# XP2600+ gekauft, XP2000 angezeigt - Betrug?



## cybergnom (2. September 2003)

Hallo,

ich habe mir gestern einen neuen PC gekauft, der laut Datenblatt eine AMD XP 2600+ CPU enthält. Im BIOS und im Hardware-Manager wird mir aber angezeigt, dass ich einen AMD 2000+ drin hätte.

Kann es sein, dass die Anzeige nicht stimmt oder bin ich beschissen worden?

MfG
cyber


----------



## Blaschki (2. September 2003)

nee du wurdest ne verarscht.

Musst mal schauen wie hoch dein FSB eingestellt ist (im BIOS).
manchmal ist der von Haus aus auf 100 MHz eingestellt, und erkennt deine
CPU dann nicht richtig.

einfach im BIOS auf die richtigen wert (133 oder 166 MHZ weiß nicht so genau) einstellen

Bitte


----------



## Johannes Postler (2. September 2003)

Hi!

Also ich habe jetzt 7 Computer probiert und überall haben die Anzeigen gestimmt.  
Ich hoffe du hast noch die Rechnung bzw. den Garantieschein.

cu tirolausserfern


----------



## Thorsten Ball (2. September 2003)

Hi cybergnom,

also ich hatte den gleichen Fehler ( vorneweg: Habs hinbekommen  ).
Du musst lediglich, wie Blaschki sagte, im Bios
den FSB auf *166Mhz* stellen und dann
dürfte es auch 2600+ anzeigen. Zumindest war es
bei mir so 

Grüße,

MrNugget


----------



## Fabian H (2. September 2003)

Stell den FSB lieber erst auf 133, es gibt nämlich 2 Versionen des 2600+, einmal den mit FSB 166 und den mit 133MHz.
Wenn er dann noch zu niedrig ist, kannst du ihn auf 166 stellen.


----------



## cybergnom (2. September 2003)

Es sei Euch 1000fach gedankt! 

Jetz passt's   

MfG
cyber


----------



## Blaschki (3. September 2003)

Bitte

das ist ein sehr häufiges Problem, vorallem in bei
AMD - Teilen in Verbindung mit EPOX-Mainboard´s.

Habe 4 Rechner hier in der Firma die ein EPOX-Board haben,
und so aller 200-300 Tage stimmen die Taktraten nee mehr.
Da läuft ein 2200+ nur noch wie ein 1800+ 

CU Blaschki


----------



## Thorsten Ball (3. September 2003)

Hi,

dazu kann ich nur sagen dass ich auch ein EpoX Mainboard habe ( 8rda+ ). 

Also dank dir Blaschki, werd ich jetzt ab und zu mal schaun,
ob noch das richtige eingestellt ist 


Grüße,
MrNugget


----------



## dfd1 (4. September 2003)

So generell alle AMD-Board's stellen die Taktrate nicht von Anfang an richtig ein. Hab es jetzt bei ASUS, EPOX und GIGABIT gesehen :-/

Das "Problem"  fängt so bei Athlon XP 2200+ an und geht bis min 2800+.

-.-.-

Zu erledigen:
(1) Welche CPU soll laut Datenblatt in dem neuen PC stecken, um den es im Thread zur falschen CPU-Anzeige geht?
(2) Stimmen diese Aussagen mit dem Thread zur falschen CPU-Anzeige überein? Antworte jeweils mit Ja oder Nein und zitiere die Worte, die den Ausschlag geben.
(a) Fabian H rät, den FSB zuerst auf 133 einzustellen.
(b) Blaschki hat in der Firma sechs Rechner mit einem EPOX-Board.
(c) Thorsten Ball hat ein Mainboard von ASUS.
(3) Nimm den Thread zur falschen CPU-Anzeige nach seinem letzten Satz wieder auf und schreib ihn weiter.
Die Auflistung wird für die Aufgaben nicht gebraucht.

Angezeigte Daten:
-.-.-

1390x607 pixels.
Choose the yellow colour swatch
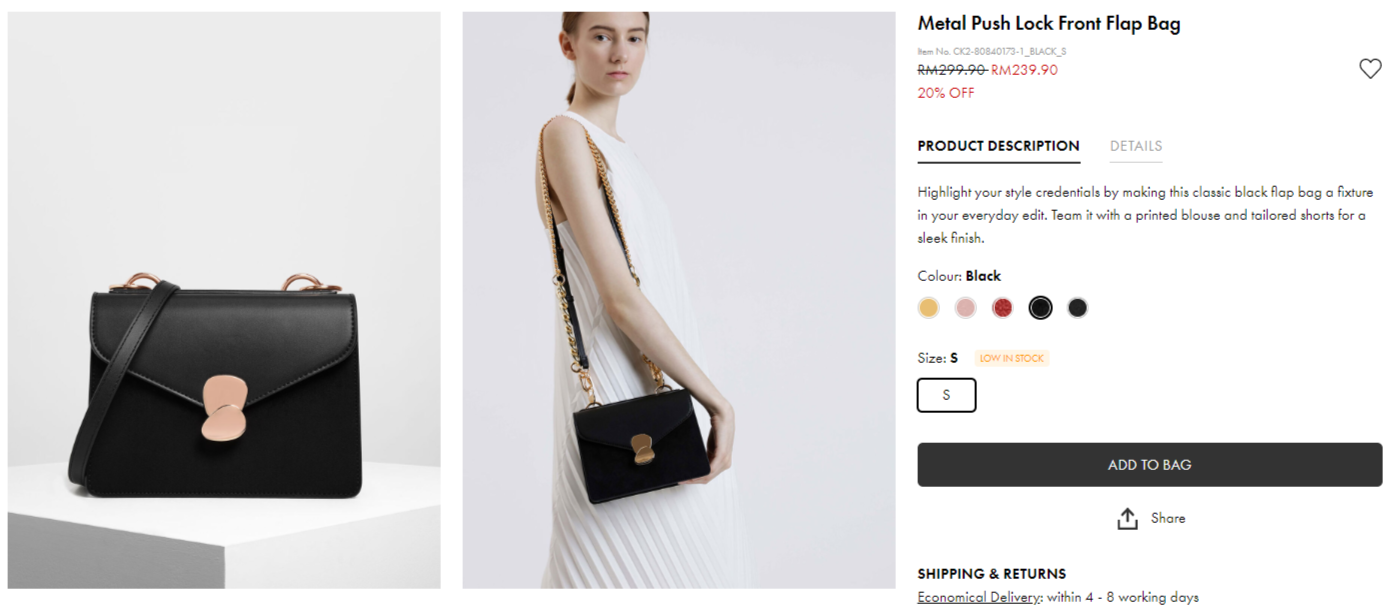[x=929, y=308]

-.-.-

Ergebnisse:
(1) Eine AMD XP 2600+.

(2)
(a) Ja: „Stell den FSB lieber erst auf 133“
(b) Nein: „Habe 4 Rechner hier in der Firma die ein EPOX-Board haben“
(c) Nein: „dass ich auch ein EpoX Mainboard habe ( 8rda+ )“

(3)
----------



## the_great_rawuza (5. September 2003)

Stimmt! Fast bei jedem AMD Prozessor ist der Takt falsch eingestellt!
Leute denen das nicht bekannt ist , kriegen das oft nicht mal mit das die CPU niedriger getaktet ist. 

Hatte das problem bis jetzt auch jedesmal auf meinen Elitegroup- Boards


----------



## blubber (6. September 2003)

> Stimmt! Fast bei jedem AMD Prozessor ist der Takt falsch eingestellt!


Leute Leute....
Der Takt ist ganz einfach auf 100 Mhz eingestellt, weil mit diesem Takt KEINE AMD CPU bei der ersten Inbetriebnahme das zeitliche segnet, und das ist auch gut so, weil heutzutage jeder Wald- und Wiesenspezialist meint, er könne in 5 Minuten einen Rechner zusammen klopfen, der dann auf Anhieb läuft. 
Ich versteh noch nicht ganz, wo euer Problem ist !? Ist es der enorme Aufwand, den FSB auf 133 Mhz zu stellen, oder ist es das nicht vorhandene Risiko, dass die CPU abrauchen könnte !?
Und wer Probleme mit einem Epox Board hat, weil sich angeblich alle paar Tage mal der FSB verstellt.....schonmal an ein Bios Update nachgedacht?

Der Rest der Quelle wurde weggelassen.